11. PW1 was the 1st petitioner herein David Ogega Ogugi he told the court that upon him reading the 2nd respondent published list he found that the name of the 1st respondent was not in the published list. He produced the said list dated 14/5/2013 and marked as exhibit 1. That in the said list the serialization at page 2 and 7 does not have UDF party nominees. That 2nd list published on 15/5/2013 had UDF published list on page 24 and 28 and the same did not contain the names of 1st respondent. The said list was marked as exhibit 2. That exhibit 3 i.e the list of 16/5/2015 did not have the 1st respondent’s name.
12. The 1st petitioner contended that the name of the 1st respondent is not in any of the lists but the same was gazette to represent UDF party hence it is strange how 1st respondent’s name was gazette unless there was foreplay somewhere.
13. That the 1st respondent was gazette in the Kenya gazette published on 17/7/2013 at page 35 at Vol. CXV No. 105. The said gazette notice was produced as exhibit 4.

Listing for locating displayed items
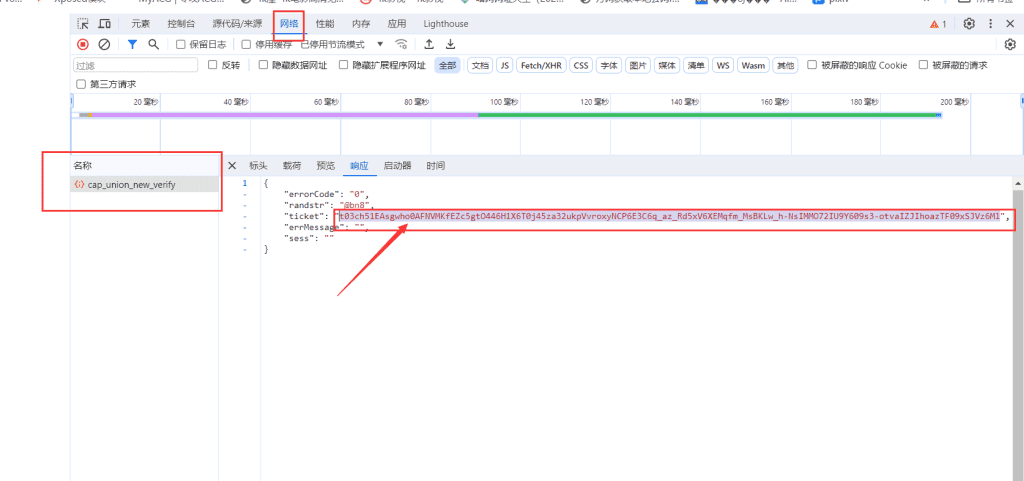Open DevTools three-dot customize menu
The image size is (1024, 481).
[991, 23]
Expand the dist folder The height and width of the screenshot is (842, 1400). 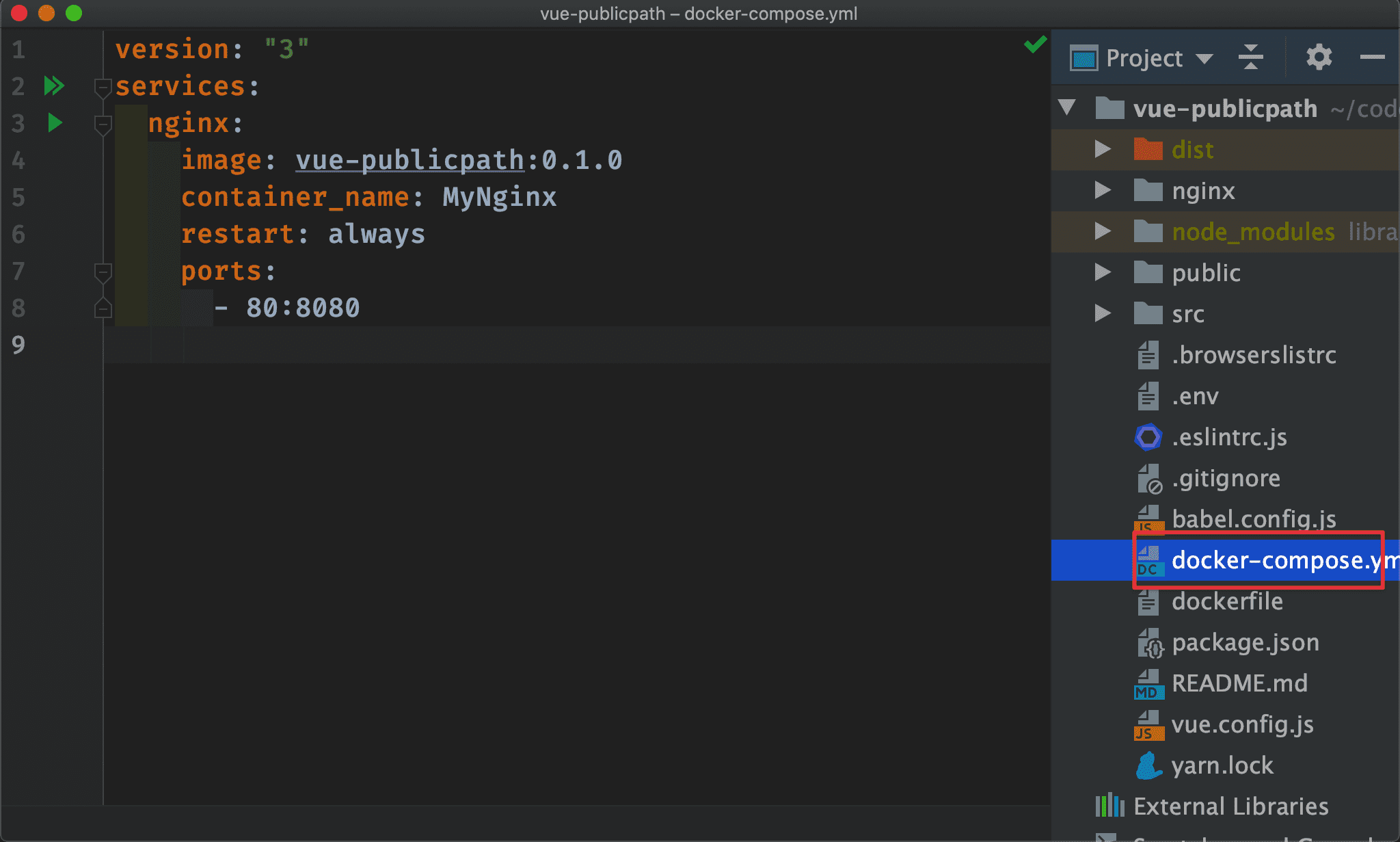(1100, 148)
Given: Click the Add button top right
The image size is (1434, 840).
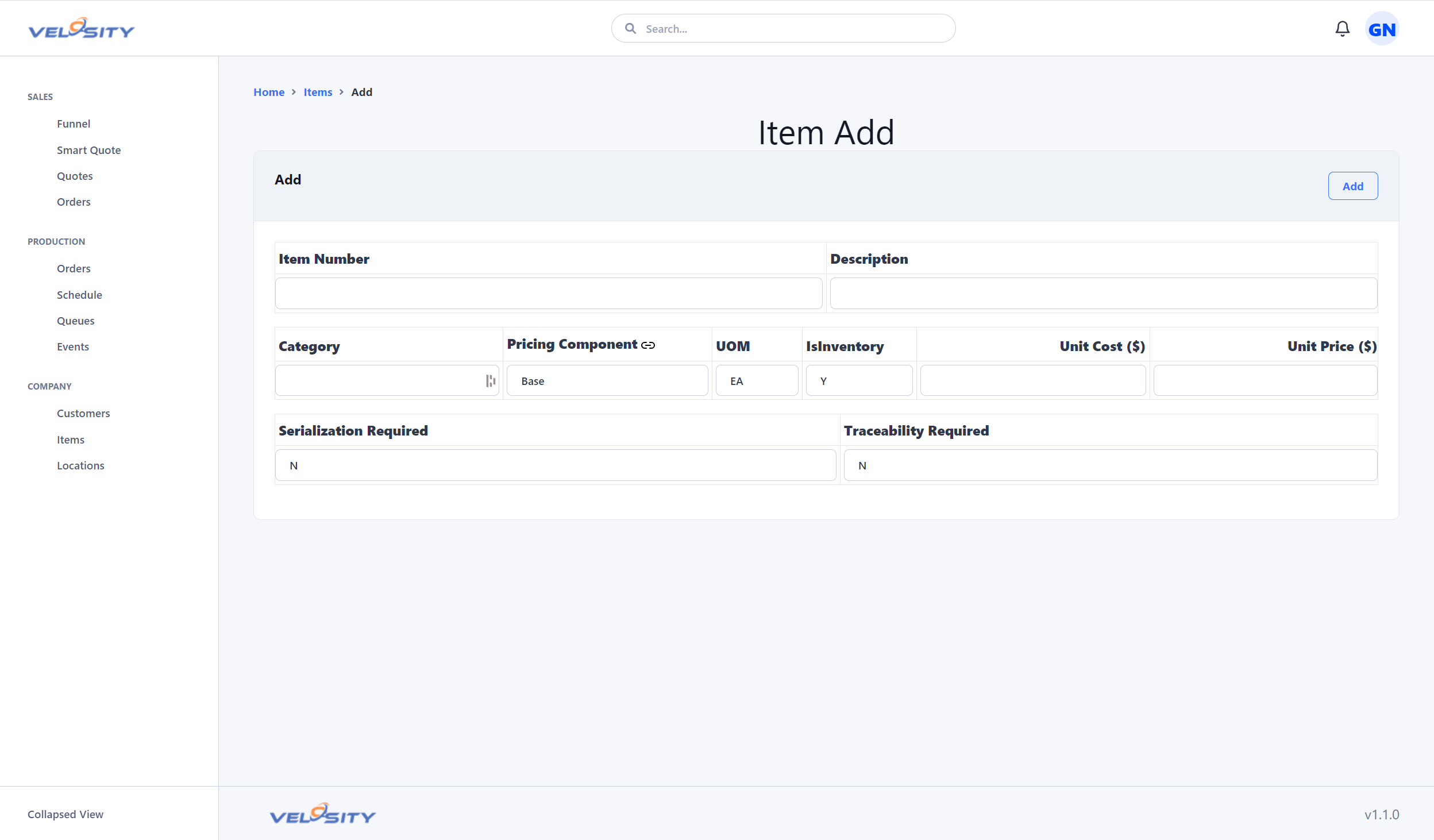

* _Problem to solve_: Proceed with the election petition excerpt, picking up right after its last sentence. The listing has no connection to the election petition excerpt.

* _Final answer_:
14. It is thus the petitioners case that the 1st respondent’s nomination was not done according to the constitution and Elections Act hence he prays that this court declares that the name of the 1st respondent be struck out and her name be degazetted from the Kenya Gazette Vol. CXV – 105 of 17/7/2013 a gazette a deserving candidate as per the protected list published by the 2nd respondent.
15. On cross-examination by Mr. Lawi counsel for the 2nd respondent the 1st petitioner contended that he knew that the 2nd respondent has the mandate to resolve disputes arising out of nomination.
16. On examination by the court the 1st petitioner contended that his case is that the 2nd respondent picked the 1st respondent out of the blue as she was not nominated by UDF and her name was therefore not in the published list. This marked the close of petitioner’s case.
17. Mr. Lawi counsel for the 2nd respondent did not call any witnesses but submitted orally in court and stated that the constitution and Elections Act gives the procedure for such petitions with time lines. He referred to Article 90 of the Constitution and submitted that no distinction is drawn between a nominated member and an elected member thus he is deemed elected and the same procedure applies. He further submitted that the Elections Act prescribes an election court which deals with such petitions and any member aggrieved can use Article 84 of the Constitution.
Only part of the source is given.